*** Excerpted data ***
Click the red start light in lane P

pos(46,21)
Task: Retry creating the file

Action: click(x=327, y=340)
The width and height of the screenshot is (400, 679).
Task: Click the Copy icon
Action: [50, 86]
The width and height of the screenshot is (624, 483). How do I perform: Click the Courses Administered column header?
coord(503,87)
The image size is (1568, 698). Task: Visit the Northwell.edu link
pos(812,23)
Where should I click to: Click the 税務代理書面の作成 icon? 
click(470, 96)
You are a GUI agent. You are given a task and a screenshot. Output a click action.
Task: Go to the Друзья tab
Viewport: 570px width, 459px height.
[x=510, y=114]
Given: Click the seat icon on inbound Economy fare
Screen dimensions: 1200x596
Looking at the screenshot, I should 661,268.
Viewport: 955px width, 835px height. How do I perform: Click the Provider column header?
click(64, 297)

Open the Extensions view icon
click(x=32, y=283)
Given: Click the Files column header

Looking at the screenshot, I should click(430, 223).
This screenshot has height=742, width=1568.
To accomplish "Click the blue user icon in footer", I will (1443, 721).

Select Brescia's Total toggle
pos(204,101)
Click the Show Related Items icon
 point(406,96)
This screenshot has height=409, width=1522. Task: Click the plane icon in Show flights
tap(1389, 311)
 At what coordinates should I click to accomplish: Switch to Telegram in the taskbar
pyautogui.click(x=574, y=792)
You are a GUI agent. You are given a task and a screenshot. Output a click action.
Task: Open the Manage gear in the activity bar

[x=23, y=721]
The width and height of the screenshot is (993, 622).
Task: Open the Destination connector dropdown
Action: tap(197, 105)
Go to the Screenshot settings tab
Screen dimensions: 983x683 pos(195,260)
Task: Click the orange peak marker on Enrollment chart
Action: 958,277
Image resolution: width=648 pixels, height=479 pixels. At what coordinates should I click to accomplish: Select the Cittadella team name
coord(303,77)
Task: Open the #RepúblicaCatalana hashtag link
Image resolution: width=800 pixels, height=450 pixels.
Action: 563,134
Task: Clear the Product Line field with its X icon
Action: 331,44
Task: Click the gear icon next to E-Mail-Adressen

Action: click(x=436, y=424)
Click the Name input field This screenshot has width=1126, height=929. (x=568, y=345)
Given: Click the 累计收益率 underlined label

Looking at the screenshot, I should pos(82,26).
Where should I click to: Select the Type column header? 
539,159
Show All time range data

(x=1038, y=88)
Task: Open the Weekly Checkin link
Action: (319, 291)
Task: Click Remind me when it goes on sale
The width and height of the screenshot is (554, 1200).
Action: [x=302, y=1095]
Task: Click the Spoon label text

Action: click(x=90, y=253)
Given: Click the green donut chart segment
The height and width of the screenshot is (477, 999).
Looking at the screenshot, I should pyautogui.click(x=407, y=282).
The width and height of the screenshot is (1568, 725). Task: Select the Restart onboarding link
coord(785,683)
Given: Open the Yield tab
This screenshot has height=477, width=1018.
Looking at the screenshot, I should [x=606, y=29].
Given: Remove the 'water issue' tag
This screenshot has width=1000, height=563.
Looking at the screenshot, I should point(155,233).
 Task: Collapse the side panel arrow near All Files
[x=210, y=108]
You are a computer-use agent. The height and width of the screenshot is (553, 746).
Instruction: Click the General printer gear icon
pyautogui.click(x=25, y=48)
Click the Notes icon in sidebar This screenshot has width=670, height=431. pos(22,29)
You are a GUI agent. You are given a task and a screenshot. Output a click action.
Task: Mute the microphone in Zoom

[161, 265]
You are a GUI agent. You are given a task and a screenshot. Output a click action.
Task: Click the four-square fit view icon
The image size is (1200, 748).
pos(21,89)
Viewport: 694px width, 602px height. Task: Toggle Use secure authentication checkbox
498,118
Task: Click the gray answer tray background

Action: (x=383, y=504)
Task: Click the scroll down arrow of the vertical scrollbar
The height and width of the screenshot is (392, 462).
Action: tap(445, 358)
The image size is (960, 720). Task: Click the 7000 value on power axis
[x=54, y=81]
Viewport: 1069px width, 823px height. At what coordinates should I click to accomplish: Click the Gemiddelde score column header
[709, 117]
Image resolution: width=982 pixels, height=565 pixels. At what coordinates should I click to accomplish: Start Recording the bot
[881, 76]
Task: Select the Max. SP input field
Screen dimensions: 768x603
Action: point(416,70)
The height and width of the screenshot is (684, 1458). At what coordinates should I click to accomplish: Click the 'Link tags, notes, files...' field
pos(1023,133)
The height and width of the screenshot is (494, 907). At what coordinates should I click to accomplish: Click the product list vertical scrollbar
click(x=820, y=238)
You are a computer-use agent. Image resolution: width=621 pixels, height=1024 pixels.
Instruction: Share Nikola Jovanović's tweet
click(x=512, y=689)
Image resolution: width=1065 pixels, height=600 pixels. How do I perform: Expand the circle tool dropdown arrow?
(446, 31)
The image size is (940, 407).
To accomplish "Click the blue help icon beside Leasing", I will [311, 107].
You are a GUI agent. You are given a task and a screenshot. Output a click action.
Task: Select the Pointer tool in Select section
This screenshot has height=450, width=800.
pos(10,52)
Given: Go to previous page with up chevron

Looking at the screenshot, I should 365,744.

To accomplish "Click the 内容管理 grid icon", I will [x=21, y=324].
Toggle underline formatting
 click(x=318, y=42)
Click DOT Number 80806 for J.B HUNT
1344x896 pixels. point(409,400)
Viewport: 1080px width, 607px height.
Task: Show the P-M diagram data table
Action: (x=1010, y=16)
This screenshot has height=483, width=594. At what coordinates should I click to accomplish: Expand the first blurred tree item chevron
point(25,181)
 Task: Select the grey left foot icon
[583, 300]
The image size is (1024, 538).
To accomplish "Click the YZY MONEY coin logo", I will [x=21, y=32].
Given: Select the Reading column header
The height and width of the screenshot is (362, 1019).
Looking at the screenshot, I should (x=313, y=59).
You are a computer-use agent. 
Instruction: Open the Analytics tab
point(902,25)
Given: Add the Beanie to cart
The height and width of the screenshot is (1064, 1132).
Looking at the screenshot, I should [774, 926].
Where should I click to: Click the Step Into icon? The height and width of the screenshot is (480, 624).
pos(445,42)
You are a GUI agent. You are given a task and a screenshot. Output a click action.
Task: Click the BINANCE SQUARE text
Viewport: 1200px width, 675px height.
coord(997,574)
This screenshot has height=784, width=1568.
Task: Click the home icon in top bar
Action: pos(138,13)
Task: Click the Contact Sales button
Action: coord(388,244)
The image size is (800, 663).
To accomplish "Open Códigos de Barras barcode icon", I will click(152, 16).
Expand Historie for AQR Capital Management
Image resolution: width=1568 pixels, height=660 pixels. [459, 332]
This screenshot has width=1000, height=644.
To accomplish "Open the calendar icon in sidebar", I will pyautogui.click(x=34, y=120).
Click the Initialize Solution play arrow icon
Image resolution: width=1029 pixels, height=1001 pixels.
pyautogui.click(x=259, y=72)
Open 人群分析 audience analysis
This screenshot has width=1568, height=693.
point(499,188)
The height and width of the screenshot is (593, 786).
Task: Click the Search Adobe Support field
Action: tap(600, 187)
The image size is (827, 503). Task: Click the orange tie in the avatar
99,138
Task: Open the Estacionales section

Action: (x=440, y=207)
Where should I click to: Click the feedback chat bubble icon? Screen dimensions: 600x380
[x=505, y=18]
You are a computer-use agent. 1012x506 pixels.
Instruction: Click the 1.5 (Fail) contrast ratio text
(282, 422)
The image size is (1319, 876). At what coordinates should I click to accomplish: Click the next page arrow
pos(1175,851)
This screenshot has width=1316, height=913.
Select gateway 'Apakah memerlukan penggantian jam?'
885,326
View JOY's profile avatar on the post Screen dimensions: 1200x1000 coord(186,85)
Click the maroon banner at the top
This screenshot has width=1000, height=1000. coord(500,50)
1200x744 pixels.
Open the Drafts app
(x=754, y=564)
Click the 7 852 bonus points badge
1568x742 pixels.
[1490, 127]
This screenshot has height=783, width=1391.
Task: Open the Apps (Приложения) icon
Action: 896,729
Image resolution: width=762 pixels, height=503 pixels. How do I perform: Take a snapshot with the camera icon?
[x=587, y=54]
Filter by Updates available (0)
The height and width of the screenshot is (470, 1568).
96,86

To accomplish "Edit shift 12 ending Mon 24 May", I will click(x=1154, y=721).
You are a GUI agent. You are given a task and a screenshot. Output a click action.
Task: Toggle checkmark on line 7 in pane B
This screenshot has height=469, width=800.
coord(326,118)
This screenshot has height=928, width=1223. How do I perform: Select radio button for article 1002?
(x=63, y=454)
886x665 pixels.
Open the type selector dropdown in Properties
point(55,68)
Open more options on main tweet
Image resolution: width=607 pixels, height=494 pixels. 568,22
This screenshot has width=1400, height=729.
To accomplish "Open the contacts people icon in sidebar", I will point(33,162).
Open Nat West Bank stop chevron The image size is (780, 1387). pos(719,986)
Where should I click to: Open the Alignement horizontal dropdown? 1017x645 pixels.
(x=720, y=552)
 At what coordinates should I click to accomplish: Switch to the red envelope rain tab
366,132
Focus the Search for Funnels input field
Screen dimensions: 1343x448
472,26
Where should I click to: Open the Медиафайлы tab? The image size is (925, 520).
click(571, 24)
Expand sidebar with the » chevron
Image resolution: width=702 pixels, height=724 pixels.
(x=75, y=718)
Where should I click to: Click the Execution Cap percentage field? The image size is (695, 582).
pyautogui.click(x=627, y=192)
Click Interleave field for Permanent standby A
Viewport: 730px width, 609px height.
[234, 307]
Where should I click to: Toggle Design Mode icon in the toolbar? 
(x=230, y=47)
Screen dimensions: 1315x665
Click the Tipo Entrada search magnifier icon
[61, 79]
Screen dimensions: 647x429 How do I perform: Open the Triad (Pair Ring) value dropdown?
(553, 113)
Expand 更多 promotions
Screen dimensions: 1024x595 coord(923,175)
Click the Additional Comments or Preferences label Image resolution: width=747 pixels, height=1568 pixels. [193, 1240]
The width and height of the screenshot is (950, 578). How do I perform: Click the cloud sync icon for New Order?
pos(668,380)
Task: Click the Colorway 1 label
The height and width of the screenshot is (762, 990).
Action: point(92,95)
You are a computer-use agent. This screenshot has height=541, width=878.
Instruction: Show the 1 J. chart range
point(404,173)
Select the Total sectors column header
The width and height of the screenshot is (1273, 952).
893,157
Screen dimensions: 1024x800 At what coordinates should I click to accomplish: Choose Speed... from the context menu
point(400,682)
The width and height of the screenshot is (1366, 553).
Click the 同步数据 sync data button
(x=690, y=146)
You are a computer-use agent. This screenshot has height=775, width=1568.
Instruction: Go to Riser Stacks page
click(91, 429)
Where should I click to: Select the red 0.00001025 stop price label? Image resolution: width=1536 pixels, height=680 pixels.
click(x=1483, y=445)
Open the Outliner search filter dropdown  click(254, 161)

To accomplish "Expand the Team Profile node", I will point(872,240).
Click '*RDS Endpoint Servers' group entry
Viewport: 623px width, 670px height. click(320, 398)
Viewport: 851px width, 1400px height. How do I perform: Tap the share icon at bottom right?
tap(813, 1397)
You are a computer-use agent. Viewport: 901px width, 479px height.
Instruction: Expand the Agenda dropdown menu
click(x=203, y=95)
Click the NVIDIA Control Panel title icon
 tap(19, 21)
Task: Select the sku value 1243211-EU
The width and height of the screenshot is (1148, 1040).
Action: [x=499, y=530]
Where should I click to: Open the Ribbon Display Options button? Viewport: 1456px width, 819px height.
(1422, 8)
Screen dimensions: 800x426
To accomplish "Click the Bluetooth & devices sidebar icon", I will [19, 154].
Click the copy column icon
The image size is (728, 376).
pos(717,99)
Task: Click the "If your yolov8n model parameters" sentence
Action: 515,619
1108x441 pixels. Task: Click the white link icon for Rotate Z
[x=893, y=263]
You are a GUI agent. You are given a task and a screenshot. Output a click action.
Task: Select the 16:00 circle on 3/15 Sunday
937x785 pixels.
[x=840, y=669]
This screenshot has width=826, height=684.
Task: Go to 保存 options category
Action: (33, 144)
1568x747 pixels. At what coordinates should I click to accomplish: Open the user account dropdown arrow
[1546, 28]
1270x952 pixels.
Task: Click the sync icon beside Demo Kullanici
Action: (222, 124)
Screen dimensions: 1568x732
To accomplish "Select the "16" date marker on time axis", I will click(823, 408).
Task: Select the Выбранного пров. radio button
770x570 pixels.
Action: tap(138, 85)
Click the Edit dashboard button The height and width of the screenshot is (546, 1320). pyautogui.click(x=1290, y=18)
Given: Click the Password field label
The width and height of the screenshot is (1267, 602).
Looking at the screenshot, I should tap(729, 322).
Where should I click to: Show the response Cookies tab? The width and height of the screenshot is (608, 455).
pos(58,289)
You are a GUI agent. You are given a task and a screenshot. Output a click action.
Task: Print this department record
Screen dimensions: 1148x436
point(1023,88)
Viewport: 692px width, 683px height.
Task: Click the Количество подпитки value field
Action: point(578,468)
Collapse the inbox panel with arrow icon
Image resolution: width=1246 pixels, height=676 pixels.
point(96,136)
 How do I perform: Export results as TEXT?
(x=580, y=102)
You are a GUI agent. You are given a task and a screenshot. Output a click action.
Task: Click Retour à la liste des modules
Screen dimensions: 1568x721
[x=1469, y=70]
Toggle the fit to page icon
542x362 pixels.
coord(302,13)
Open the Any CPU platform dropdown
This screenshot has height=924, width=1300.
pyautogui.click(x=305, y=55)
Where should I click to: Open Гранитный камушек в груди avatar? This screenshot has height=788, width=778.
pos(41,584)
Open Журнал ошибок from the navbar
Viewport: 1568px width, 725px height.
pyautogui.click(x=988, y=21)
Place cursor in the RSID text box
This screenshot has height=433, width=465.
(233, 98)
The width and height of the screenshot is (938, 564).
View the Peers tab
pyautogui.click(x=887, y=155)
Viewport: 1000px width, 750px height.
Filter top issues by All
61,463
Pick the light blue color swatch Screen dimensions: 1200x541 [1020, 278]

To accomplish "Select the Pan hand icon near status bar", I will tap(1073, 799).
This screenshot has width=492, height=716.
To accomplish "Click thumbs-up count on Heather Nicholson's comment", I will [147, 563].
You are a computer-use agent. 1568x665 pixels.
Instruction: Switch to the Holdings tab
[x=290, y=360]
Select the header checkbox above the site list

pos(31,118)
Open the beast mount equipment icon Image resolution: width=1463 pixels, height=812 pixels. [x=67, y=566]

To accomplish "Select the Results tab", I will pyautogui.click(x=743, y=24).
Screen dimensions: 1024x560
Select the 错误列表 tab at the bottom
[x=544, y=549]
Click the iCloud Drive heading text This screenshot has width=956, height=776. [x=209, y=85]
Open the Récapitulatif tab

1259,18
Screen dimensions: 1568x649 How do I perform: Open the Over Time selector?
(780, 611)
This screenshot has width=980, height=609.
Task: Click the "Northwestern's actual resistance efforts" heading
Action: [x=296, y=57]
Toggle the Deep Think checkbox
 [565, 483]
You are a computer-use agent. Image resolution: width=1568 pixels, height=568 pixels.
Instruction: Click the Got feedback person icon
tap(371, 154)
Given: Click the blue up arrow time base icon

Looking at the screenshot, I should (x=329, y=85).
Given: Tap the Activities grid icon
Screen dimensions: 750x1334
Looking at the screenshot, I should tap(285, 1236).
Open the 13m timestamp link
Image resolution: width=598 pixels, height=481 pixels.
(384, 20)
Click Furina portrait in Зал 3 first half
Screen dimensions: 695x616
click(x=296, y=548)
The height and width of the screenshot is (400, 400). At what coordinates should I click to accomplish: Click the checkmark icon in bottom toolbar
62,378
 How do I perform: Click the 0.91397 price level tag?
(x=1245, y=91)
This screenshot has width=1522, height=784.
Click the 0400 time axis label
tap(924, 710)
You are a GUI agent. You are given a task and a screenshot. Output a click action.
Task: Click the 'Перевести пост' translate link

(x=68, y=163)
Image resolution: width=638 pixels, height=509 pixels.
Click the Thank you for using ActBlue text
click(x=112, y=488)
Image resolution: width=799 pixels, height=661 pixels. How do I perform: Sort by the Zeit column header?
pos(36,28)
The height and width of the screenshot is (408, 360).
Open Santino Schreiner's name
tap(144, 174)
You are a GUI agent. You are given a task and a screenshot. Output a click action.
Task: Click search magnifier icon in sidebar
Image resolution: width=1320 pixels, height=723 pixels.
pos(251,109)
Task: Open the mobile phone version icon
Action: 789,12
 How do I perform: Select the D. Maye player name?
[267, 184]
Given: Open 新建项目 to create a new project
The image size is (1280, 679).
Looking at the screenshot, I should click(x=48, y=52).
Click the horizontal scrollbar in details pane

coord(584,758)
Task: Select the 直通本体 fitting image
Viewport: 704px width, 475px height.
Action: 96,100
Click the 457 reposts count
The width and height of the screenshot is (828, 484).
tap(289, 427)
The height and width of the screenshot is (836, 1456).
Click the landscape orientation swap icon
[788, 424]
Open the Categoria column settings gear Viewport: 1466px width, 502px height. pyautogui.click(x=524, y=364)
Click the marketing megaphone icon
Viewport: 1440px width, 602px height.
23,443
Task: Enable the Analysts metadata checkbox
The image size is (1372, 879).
***
**What is expected:**
Copy out only the lines above from the one with "770x570 pixels." to the one with "This screenshot has width=492, height=716.", inclusive, exactly as they stand.

**Answer for this exercise:**
770x570 pixels.
Action: tap(138, 85)
Click the Edit dashboard button The height and width of the screenshot is (546, 1320). pyautogui.click(x=1290, y=18)
Given: Click the Password field label
The width and height of the screenshot is (1267, 602).
Looking at the screenshot, I should tap(729, 322).
Where should I click to: Show the response Cookies tab? The width and height of the screenshot is (608, 455).
pos(58,289)
You are a GUI agent. You are given a task and a screenshot. Output a click action.
Task: Print this department record
Screen dimensions: 1148x436
point(1023,88)
Viewport: 692px width, 683px height.
Task: Click the Количество подпитки value field
Action: point(578,468)
Collapse the inbox panel with arrow icon
Image resolution: width=1246 pixels, height=676 pixels.
point(96,136)
 How do I perform: Export results as TEXT?
(x=580, y=102)
You are a GUI agent. You are given a task and a screenshot. Output a click action.
Task: Click Retour à la liste des modules
Screen dimensions: 1568x721
[x=1469, y=70]
Toggle the fit to page icon
542x362 pixels.
coord(302,13)
Open the Any CPU platform dropdown
This screenshot has height=924, width=1300.
pyautogui.click(x=305, y=55)
Where should I click to: Open Гранитный камушек в груди avatar? This screenshot has height=788, width=778.
pos(41,584)
Open Журнал ошибок from the navbar
Viewport: 1568px width, 725px height.
pyautogui.click(x=988, y=21)
Place cursor in the RSID text box
This screenshot has height=433, width=465.
(233, 98)
The width and height of the screenshot is (938, 564).
View the Peers tab
pyautogui.click(x=887, y=155)
Viewport: 1000px width, 750px height.
Filter top issues by All
61,463
Pick the light blue color swatch Screen dimensions: 1200x541 [1020, 278]

To accomplish "Select the Pan hand icon near status bar", I will tap(1073, 799).
This screenshot has width=492, height=716.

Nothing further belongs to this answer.